Toutefois, l’administration admet que l’augmentation du bénéfice de 2018 peut résulter de l’augmentation régulière de l’activité du contribuable (par exemple en début d’activité). Dans ce cas, si le CIMR a été plafonné, un crédit d’impôt complémentaire s’ajoutera au CIMR plafonné au titre de l’impôt 2018 dans deux situations :
- Si le bénéfice de 2019 est supérieur à celui de 2018 : le complément de CIMR sera égal à la différence entre le CIMR calculé sur le bénéfice de 2018 et celui qui avait été versé.
- Si le bénéfice de 2019 est inférieur à celui de 2018 mais supérieur au bénéfice le plus élevé de la période 2015 – 2017 : le complément de CIMR sera alors égal à la différence entre le CIMR calculé sur le bénéfice de 2019 et le CIMR versé.

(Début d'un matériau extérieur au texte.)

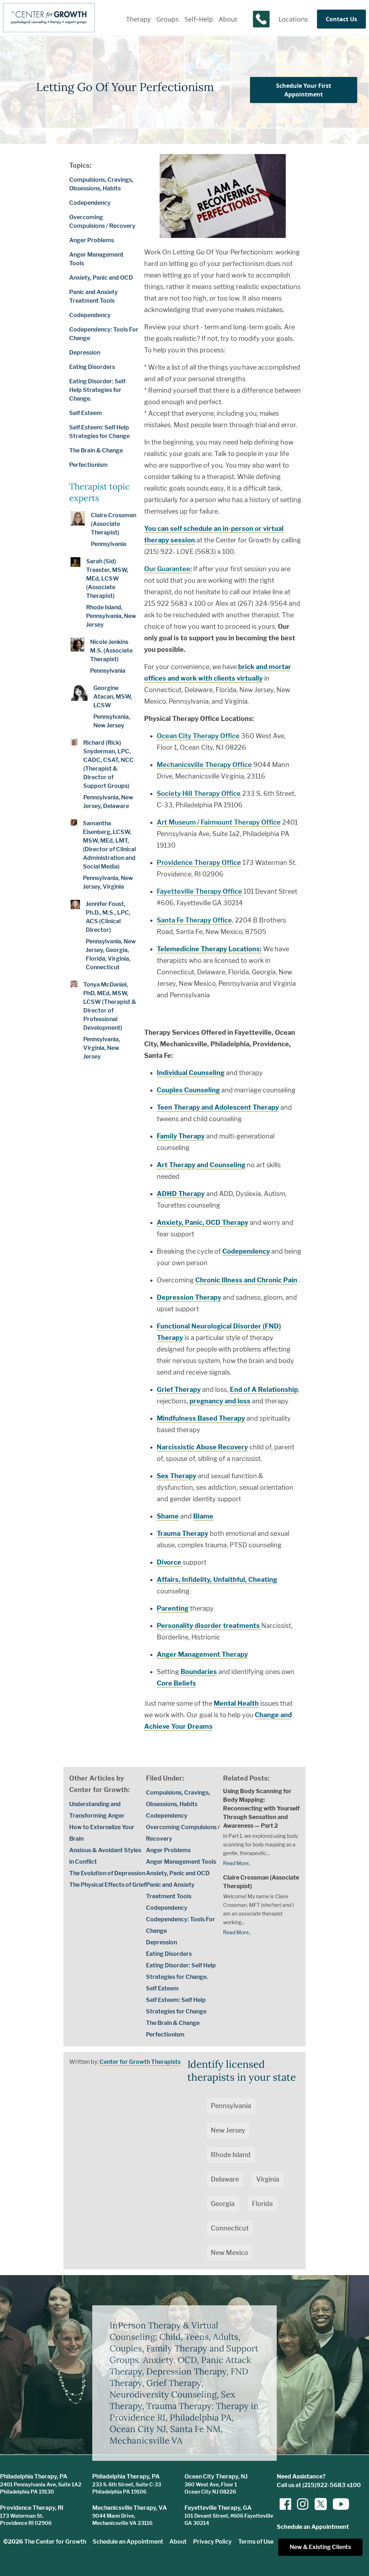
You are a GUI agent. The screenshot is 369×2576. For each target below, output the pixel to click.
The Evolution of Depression (107, 1873)
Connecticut (230, 2228)
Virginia (267, 2179)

- Enfin, si le bénéfice de 2019 est inférieur à celui de 2018, vous pourrez bénéficier, en faisant une réclamation contentieuse, d’un crédit d’impôt complémentaire en montrant que la hausse du bénéfice de 2018 par rapport aux trois années précédentes et à l’année 2019 résulte uniquement d’un surcroit d’activité en 2018.
Ce crédit complémentaire sera liquidé à partir de septembre 2020…
Quelle stratégie adopter pour 2018 ?
En pratique, les professions médicales et paramédicales n’ont pas beaucoup de latitude pour jouer sur leur bénéfice imposable. Leurs recettes sont appréhendées au fur et à mesure de leur activité et, pour les dépenses, il est préférable de les payer régulièrement si l’on ne veut pas se fâcher avec ses fournisseurs. En outre, le développement des prélèvements automatiques restreint encore plus les marges de manœuvre.
On peut simplement dire qu’il n’est pas opportun de réduire votre bénéfice de 2018 si vous estimez qu’il sera supérieur à ceux de 2015, 2016 et 2017. Au pire, vous aurez un peu d’impôt à payer mais il vous suffira d’attendre 2019 pour voir si vous ne pouvez pas bénéficier du crédit d’impôt complémentaire.
Ce qui est certain, c’est que vous n’avez pas intérêt – fiscalement – à prendre votre retraite avant le 31 décembre 2018. Les revenus de 2018 seront exonérés d’impôt, la plupart du temps totalement. Il est donc préférable que ce soit sur des revenus d’activité, forcément supérieurs à votre pension de retraite.
Car il ne faut pas oublier que l’avantage essentiel du passage au prélèvement à la source pour les professionnels libéraux, c’est d’échapper à l’impôt une année de leur vie ! On n’a pas souvent l’occasion d’avoir un tel cadeau fiscal.